1. Where the heck is my report?

It is easy to lose reports on the AS/400, or as we call them in AS/400-speak, "spooled files". One of the most frequent support calls I hear, usually starts like this "I ran a report and now I can't find it...". This is a common complaint especially among the Windows users who are used to hardcopy popping out on their local printer.

Here are a few tips to track down spooled files.

1. Sometimes there is no report to find.  Is the user sure he submitted the request.  Different commercial application software packages require different actions to submit a report.  Some require F10 to confirm, others will print after simply hitting the <Enter> key.  If the user submitted it by using the F3(cancel) key, there is good chance that he will be waiting forever!  If he requested sales data for year 2020, the extraction program may have found no data and shut down without a single page in the spool file. Good application software should explicitly tell the user that his report has been submitted, and give him at least one page indicating that no data was found for his request.

2. On the user's session try "Work with All Spooled Files" -  WRKSPLF *CURRENT  to determine if the user has any files in his out queue waiting to be printed.  Most packaged applications have a menu options for this.  To look at another users' spooled files, use WRKSPLF username, (this may not be permitted in some security environments). As a last resort, try WRKSPLF *ALL which will show you all spooled files, but be prepare to wait a while for the results of this command.      

3. If you know the job name,  then you can look at recent occurrences of the running of that job. For example, if the job is called CRDNOTE, you can type WRKJOB CRDNOTE and see all recents runs of job CRDNOTE. Note this will only show jobs that generate a spool file or job log.

4. You can use  WRKACTJOB to see if the job is still running (Status = RUN), or has a message waiting (Status = MSGW). A MSGW (message waiting) is a problem. See below for more information on MSGW.

5.Use  WRKUSRJOB username to see if the job is still queued up to run. Look for Type = Batch and  Status = JOBQ

6. If the job is still on the Job Queue, then check WRKJOBQ to see if there are many jobs waiting, and check WRKACTJOB again to see what is "holding up traffic".

2. Level check errors

The AS/400 comes with an interesting built-in mechanism to detect file integrity problems.  When AS/400 programs are compiled, the compiled program object encapsulates information about files that it references.  If the structure of the file changes, then the program will refuse to run.  This can prevent messy file corruption. (Just ask a UNIX/Basic programmers about messy file corruptions). This feature can be disabled, but that is considered to be a bad practice. 

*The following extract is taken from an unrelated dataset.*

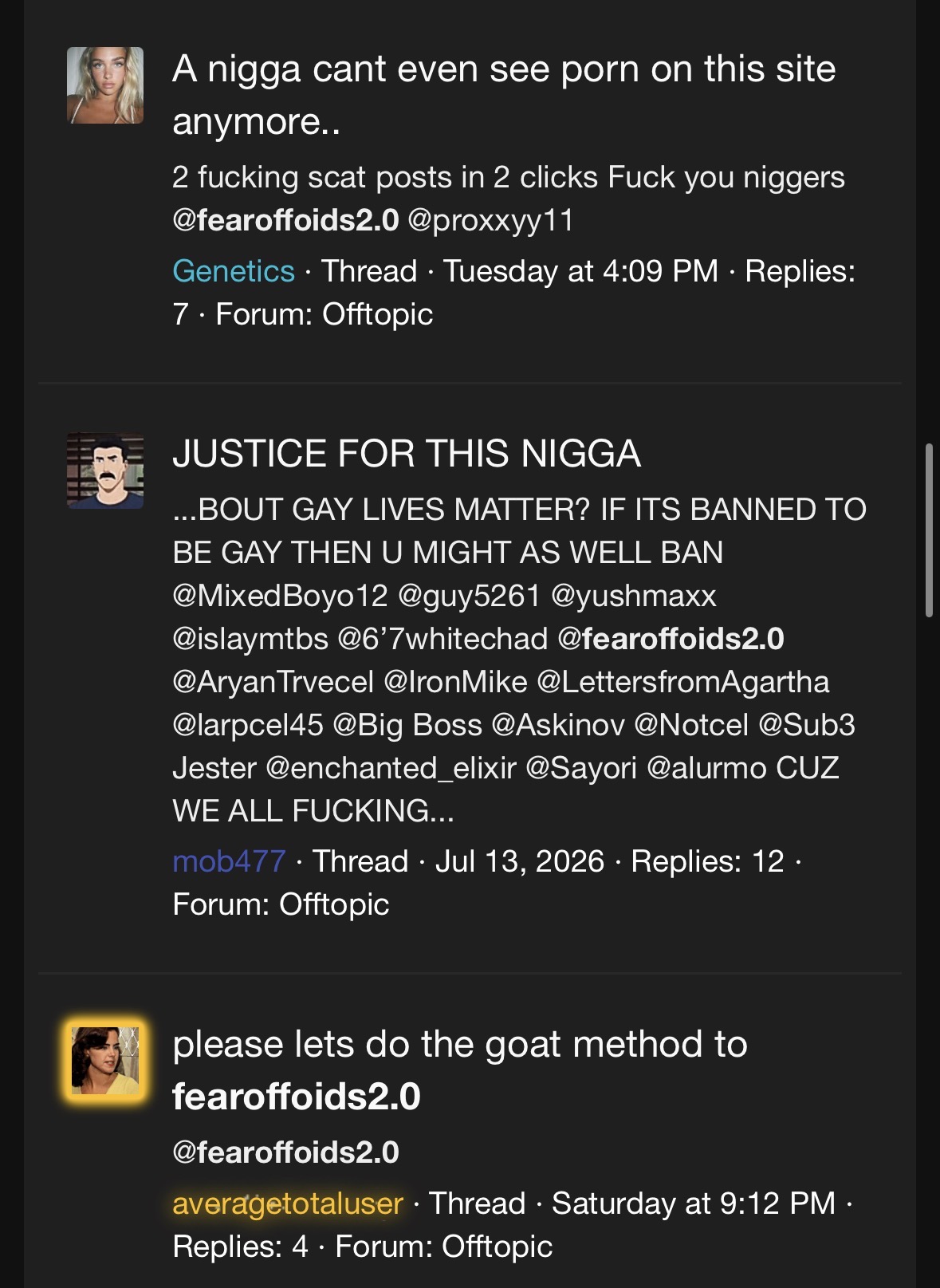Open averagetotaluser author profile link
The width and height of the screenshot is (940, 1288).
tap(288, 1203)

Sometimes it is necessary to change the structure of a file - that is add/change field names, fields type and length, or record name.  For instance, Y2K projects in many companies involved widespread adding or expanding of existing fields.  When the structure of a file has been changed, then every program that touches it has to be re-compiled.  If a program is run, that  has not been re-compiled, then the operating system will halt the program and issue a message such as -

 
Error message CPF4131 appeared during OPEN for file NEWFILE (C S D F).

 

This tells you the message ID and the file in question.  If you press F1 to get more details you may find the offending program and library:

 
Message . . . . : Error message CPF4131 appeared during OPEN for file NEWFILE (C S D F). 
Cause . . . . . : RPG procedure OLDPGM in program MYLIB/OLDPGM received 
the message CPF4131 while performing an implicit OPEN operation on file NEWFILE

 

Want to learn more about this error message? Just type - 

DSPMSGD CPF4131

You will learn that you are dealing with 

 

Message ID . . . . . . . . . : CPF4131 
Message file . . . . . . . . : QCPFMSG 
Library . . . . . . . . . .  : QSYS 
Message text . . . . . . . . : Level check on file &2 in library &3 with member &4.

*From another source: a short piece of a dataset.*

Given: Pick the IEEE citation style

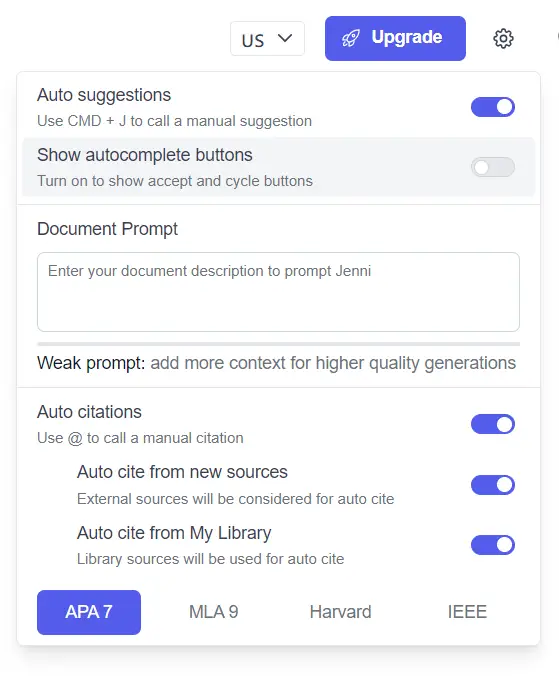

This error typically occurs a day or so after your programmer goes on vacation and means that she was doing a bunch of quick fixes in the production system just before leaving.  When she comes back, she will likely recompile program OLDPGM in MYLIB library and everything will work fine next time.

Level check errors may also occur when a library list gets mixed up combining production programs and test data. 

3.  Decimal data error

The AS/400 operating system will become unhappy when a program tries to perform numeric type operations on a non-numeric character such as a letter or blank space. When this occurs, the program will halt with an Error message.  This usually occurs when there is garbage in the file or if the program is doing something silly.  

The 'garbage in the file' situation is typically found in older application software migrated from the old System36 where it was easier to write bad data to a file.  Also new EDI applications and data feeds from external systems have the tendency of pushing bad data into your system.  Usually the problem is when the field is packed numeric but wasn't initialized for all the records. 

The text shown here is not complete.